Dedicated veterinarian supports students through his legacy


When Dr. James (Jim) Mailer of Stettler, Alta., passed away on July 20, 2011, he left a generous gift of $200,000 to the Western College of Veterinary Medicine (WCVM). The legacy was his way of giving back to the institution that had laid the foundation for his successful and rewarding career as a veterinarian.

Jim’s generous gift supports research funding and scholarships for graduate and undergraduate students in WCVM. Additionally, the James Peter Mailer Student Bursary Fund was created to support veterinary students who wish to enter mixed animal or large animal practice.

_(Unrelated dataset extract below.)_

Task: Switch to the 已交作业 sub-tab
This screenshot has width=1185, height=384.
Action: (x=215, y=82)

“It was important for him to give back to the college for all that he was given as a result of his education,” explains his daughter Brenda Mailer. “And he wanted to contribute to those areas that will help to keep building the veterinary profession.”

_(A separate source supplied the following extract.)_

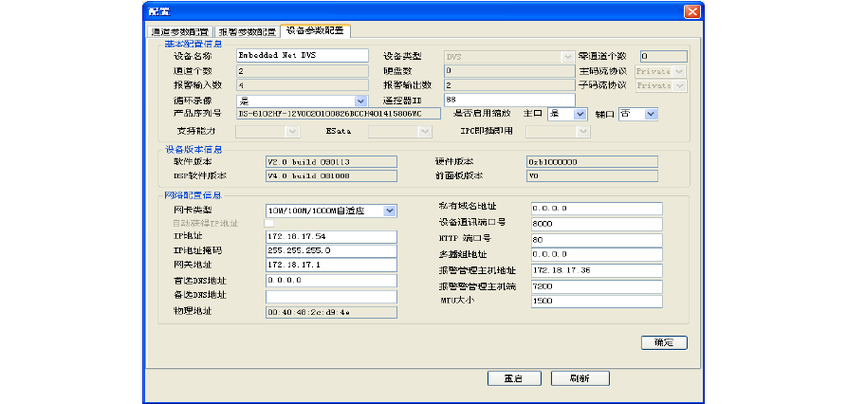Select the IP地址掩码 input field

(x=331, y=250)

Brenda describes her father as a man who lived his life well – a dedicated veterinarian who made a difference to his profession and to his community, but most importantly to his family. After graduating from the WCVM in 1977, Jim and his wife Joyce moved to Stettler where he began his career at the Stettler Veterinary Clinic.

“With Mom’s help he dedicated himself to the practice,” Brenda recalls. “He never turned down a call, no matter what time of day or night or how much sleep he had. I remember that he’d look so tired, especially during those heavy calving seasons, but he always just kept going. It was so important for him to provide good customer service.”
He also looked forward to mentoring and working with the veterinary students, either as summer students or as new graduates. “Many of the students who worked with dad have told us how appreciative they were of his dedication to their learning experience,” says Brenda. “They tell us that he was a fantastic teacher who would help them to self-discover the answers rather than just tell them what to do.”

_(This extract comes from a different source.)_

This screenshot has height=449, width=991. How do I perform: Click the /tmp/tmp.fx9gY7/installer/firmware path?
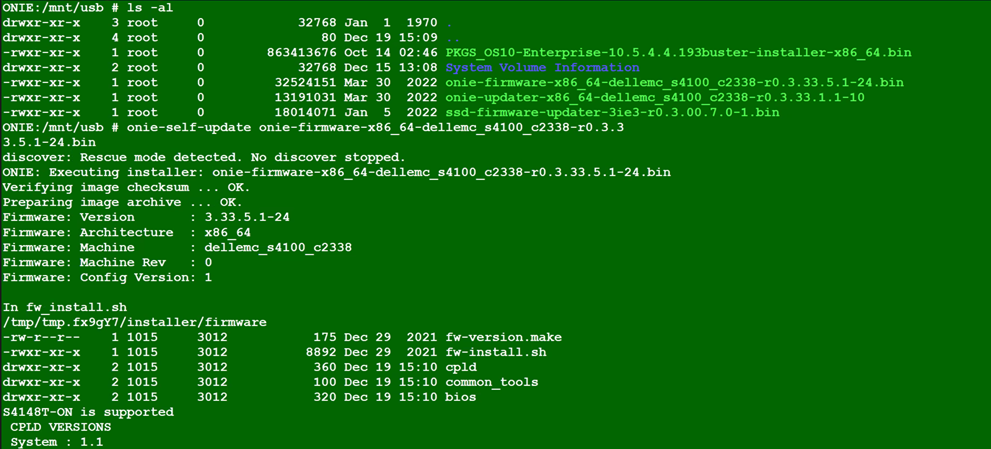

His daughters, Brenda and Sheree, remember their father’s sense of humour, his flair for calligraphy and photography and his keen interest in politics and world affairs. But most importantly, they remember him as a man who enjoyed life and loved being a veterinarian.

“To this day, anyone who knew our dad tells us what a wonderful veterinarian he was,” says Brenda. “He was a kind, generous person, and his values and wisdom will stay with us forever.”